Data section:
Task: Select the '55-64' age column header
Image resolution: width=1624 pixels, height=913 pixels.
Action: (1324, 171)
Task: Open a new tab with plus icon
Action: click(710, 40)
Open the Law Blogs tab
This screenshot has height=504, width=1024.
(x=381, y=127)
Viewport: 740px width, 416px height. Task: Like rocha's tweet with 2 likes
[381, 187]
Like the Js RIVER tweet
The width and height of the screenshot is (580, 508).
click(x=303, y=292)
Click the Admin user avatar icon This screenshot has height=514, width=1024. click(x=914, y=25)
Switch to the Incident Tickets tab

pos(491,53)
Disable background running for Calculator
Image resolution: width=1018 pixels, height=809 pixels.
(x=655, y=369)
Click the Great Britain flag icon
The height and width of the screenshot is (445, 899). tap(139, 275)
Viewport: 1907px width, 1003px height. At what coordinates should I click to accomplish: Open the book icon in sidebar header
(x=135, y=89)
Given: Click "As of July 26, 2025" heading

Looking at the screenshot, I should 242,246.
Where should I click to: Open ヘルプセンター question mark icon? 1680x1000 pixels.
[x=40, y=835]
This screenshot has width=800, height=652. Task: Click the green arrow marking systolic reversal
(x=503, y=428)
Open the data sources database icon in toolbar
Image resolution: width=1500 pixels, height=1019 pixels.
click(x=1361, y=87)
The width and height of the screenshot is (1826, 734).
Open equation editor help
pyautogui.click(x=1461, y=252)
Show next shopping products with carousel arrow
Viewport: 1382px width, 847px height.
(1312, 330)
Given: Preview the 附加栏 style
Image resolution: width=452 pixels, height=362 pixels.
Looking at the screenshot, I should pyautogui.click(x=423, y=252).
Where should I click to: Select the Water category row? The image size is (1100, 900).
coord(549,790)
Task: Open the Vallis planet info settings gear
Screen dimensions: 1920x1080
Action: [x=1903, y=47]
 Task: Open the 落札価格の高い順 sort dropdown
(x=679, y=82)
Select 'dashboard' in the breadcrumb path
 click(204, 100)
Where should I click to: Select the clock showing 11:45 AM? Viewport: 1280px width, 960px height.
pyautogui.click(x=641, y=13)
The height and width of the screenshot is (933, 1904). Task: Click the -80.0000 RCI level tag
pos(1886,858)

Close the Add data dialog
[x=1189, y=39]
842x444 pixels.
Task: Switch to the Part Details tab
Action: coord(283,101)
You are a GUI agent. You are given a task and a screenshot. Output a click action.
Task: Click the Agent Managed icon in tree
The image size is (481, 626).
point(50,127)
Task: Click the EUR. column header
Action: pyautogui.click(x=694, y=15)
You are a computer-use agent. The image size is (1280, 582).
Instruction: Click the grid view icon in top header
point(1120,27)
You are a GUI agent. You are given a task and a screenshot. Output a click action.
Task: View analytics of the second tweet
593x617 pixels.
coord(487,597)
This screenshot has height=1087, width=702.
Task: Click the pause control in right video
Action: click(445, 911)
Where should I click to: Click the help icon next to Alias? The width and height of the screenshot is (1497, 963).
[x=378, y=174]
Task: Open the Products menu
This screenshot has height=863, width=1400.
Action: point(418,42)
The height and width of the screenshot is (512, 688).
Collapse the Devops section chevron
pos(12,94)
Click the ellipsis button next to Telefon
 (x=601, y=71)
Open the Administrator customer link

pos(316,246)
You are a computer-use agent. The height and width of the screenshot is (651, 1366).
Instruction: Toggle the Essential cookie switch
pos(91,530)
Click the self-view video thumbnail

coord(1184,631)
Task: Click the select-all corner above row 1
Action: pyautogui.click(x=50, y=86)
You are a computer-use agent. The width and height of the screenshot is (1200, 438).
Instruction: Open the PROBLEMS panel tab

Activity: Your reply should consist of the records, duplicated exactly.

Solution for this task:
Task: Select the '55-64' age column header
Image resolution: width=1624 pixels, height=913 pixels.
Action: (1324, 171)
Task: Open a new tab with plus icon
Action: click(710, 40)
Open the Law Blogs tab
This screenshot has height=504, width=1024.
(x=381, y=127)
Viewport: 740px width, 416px height. Task: Like rocha's tweet with 2 likes
[381, 187]
Like the Js RIVER tweet
The width and height of the screenshot is (580, 508).
click(x=303, y=292)
Click the Admin user avatar icon This screenshot has height=514, width=1024. click(x=914, y=25)
Switch to the Incident Tickets tab

pos(491,53)
Disable background running for Calculator
Image resolution: width=1018 pixels, height=809 pixels.
(x=655, y=369)
Click the Great Britain flag icon
The height and width of the screenshot is (445, 899). tap(139, 275)
Viewport: 1907px width, 1003px height. At what coordinates should I click to accomplish: Open the book icon in sidebar header
(x=135, y=89)
Given: Click "As of July 26, 2025" heading

Looking at the screenshot, I should 242,246.
Where should I click to: Open ヘルプセンター question mark icon? 1680x1000 pixels.
[x=40, y=835]
This screenshot has width=800, height=652. Task: Click the green arrow marking systolic reversal
(x=503, y=428)
Open the data sources database icon in toolbar
Image resolution: width=1500 pixels, height=1019 pixels.
click(x=1361, y=87)
The width and height of the screenshot is (1826, 734).
Open equation editor help
pyautogui.click(x=1461, y=252)
Show next shopping products with carousel arrow
Viewport: 1382px width, 847px height.
(1312, 330)
Given: Preview the 附加栏 style
Image resolution: width=452 pixels, height=362 pixels.
Looking at the screenshot, I should pyautogui.click(x=423, y=252).
Where should I click to: Select the Water category row? The image size is (1100, 900).
coord(549,790)
Task: Open the Vallis planet info settings gear
Screen dimensions: 1920x1080
Action: [x=1903, y=47]
 Task: Open the 落札価格の高い順 sort dropdown
(x=679, y=82)
Select 'dashboard' in the breadcrumb path
 click(204, 100)
Where should I click to: Select the clock showing 11:45 AM? Viewport: 1280px width, 960px height.
pyautogui.click(x=641, y=13)
The height and width of the screenshot is (933, 1904). Task: Click the -80.0000 RCI level tag
pos(1886,858)

Close the Add data dialog
[x=1189, y=39]
842x444 pixels.
Task: Switch to the Part Details tab
Action: coord(283,101)
You are a GUI agent. You are given a task and a screenshot. Output a click action.
Task: Click the Agent Managed icon in tree
The image size is (481, 626).
point(50,127)
Task: Click the EUR. column header
Action: pyautogui.click(x=694, y=15)
You are a computer-use agent. The image size is (1280, 582).
Instruction: Click the grid view icon in top header
point(1120,27)
You are a GUI agent. You are given a task and a screenshot. Output a click action.
Task: View analytics of the second tweet
593x617 pixels.
coord(487,597)
This screenshot has height=1087, width=702.
Task: Click the pause control in right video
Action: click(445, 911)
Where should I click to: Click the help icon next to Alias? The width and height of the screenshot is (1497, 963).
[x=378, y=174]
Task: Open the Products menu
This screenshot has height=863, width=1400.
Action: point(418,42)
The height and width of the screenshot is (512, 688).
Collapse the Devops section chevron
pos(12,94)
Click the ellipsis button next to Telefon
 (x=601, y=71)
Open the Administrator customer link

pos(316,246)
You are a computer-use agent. The height and width of the screenshot is (651, 1366).
Instruction: Toggle the Essential cookie switch
pos(91,530)
Click the self-view video thumbnail

coord(1184,631)
Task: Click the select-all corner above row 1
Action: pyautogui.click(x=50, y=86)
You are a computer-use agent. The width and height of the screenshot is (1200, 438).
Instruction: Open the PROBLEMS panel tab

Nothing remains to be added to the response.